▶ Supplied material:
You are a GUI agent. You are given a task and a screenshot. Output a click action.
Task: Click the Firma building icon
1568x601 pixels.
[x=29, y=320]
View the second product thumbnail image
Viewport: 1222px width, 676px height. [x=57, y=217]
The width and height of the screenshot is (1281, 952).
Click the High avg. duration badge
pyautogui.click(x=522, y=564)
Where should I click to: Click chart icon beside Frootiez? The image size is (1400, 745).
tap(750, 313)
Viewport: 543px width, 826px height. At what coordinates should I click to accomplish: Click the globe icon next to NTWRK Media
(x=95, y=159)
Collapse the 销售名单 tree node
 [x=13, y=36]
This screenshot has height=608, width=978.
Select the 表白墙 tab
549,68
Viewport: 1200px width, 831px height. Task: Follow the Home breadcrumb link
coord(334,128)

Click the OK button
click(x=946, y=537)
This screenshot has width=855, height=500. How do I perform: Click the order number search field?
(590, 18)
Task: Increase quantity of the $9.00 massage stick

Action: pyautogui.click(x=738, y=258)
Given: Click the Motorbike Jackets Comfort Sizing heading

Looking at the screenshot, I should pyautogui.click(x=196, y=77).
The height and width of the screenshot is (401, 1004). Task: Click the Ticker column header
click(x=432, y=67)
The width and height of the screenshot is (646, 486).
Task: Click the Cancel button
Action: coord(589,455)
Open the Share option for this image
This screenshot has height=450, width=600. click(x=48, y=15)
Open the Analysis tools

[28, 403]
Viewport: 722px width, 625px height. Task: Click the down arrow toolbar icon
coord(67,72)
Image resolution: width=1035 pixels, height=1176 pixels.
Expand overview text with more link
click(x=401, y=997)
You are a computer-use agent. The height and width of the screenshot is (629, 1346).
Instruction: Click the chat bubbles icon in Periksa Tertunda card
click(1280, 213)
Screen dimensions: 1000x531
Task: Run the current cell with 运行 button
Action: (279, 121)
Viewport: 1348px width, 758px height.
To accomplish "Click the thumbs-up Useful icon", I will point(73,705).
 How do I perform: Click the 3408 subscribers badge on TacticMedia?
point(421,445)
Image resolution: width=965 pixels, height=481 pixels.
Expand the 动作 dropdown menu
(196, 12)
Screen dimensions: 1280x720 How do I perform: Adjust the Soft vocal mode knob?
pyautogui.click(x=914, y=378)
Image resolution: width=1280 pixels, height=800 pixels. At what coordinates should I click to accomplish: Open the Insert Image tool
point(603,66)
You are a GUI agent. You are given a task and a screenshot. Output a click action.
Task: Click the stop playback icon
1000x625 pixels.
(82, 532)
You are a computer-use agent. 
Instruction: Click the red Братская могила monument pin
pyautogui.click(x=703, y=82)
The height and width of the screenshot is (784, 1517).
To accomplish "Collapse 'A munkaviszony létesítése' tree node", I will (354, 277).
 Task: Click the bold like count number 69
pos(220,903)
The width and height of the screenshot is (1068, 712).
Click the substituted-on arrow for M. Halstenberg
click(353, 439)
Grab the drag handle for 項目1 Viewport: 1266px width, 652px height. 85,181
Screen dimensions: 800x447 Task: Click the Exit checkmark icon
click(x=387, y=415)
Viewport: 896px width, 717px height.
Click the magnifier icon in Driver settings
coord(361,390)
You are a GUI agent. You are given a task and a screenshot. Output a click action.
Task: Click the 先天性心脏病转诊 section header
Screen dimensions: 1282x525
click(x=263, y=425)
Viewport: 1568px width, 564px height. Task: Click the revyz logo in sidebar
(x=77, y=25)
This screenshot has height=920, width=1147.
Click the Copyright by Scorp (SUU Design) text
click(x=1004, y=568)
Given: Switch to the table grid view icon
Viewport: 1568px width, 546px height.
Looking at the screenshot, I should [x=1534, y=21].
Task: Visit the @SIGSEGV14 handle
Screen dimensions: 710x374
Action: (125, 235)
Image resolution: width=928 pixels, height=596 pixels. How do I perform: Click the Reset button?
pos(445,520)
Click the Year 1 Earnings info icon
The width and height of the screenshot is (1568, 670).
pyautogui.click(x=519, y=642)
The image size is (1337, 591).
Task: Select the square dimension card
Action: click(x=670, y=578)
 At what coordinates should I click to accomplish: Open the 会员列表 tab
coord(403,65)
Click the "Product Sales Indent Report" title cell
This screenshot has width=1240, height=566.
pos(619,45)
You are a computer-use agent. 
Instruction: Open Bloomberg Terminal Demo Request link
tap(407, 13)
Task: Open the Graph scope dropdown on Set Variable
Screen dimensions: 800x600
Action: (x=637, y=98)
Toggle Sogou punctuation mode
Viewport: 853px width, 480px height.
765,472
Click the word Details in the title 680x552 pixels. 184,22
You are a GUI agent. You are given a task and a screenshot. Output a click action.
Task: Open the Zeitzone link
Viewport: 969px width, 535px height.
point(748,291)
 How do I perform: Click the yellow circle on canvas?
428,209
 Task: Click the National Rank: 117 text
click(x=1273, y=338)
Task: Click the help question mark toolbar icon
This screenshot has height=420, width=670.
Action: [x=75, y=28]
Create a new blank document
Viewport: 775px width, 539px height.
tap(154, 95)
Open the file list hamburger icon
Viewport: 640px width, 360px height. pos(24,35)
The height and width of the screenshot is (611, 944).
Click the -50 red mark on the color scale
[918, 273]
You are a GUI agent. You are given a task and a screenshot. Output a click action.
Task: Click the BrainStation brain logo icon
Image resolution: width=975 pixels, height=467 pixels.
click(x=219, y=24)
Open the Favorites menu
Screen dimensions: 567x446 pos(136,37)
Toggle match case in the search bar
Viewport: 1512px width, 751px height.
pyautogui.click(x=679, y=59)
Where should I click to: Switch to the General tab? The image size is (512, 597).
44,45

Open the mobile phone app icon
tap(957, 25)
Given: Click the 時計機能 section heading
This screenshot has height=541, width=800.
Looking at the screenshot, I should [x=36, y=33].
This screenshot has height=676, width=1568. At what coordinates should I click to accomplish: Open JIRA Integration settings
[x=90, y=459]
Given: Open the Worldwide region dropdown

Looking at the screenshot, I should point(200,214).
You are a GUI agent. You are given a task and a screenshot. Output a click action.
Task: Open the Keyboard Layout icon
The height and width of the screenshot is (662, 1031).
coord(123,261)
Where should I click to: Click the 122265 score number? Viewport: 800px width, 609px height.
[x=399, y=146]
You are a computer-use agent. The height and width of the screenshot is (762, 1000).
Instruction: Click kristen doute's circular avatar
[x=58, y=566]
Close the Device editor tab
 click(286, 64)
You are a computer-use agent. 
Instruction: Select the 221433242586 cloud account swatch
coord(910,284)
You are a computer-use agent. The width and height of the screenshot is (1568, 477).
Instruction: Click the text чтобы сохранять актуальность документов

▶ Exercise brief:
Which of the lines in the data hold the string "will"? Report each of them by copying it.

▶ Result of this task:
To accomplish "Click the thumbs-up Useful icon", I will point(73,705).
To accomplish "Collapse 'A munkaviszony létesítése' tree node", I will (354, 277).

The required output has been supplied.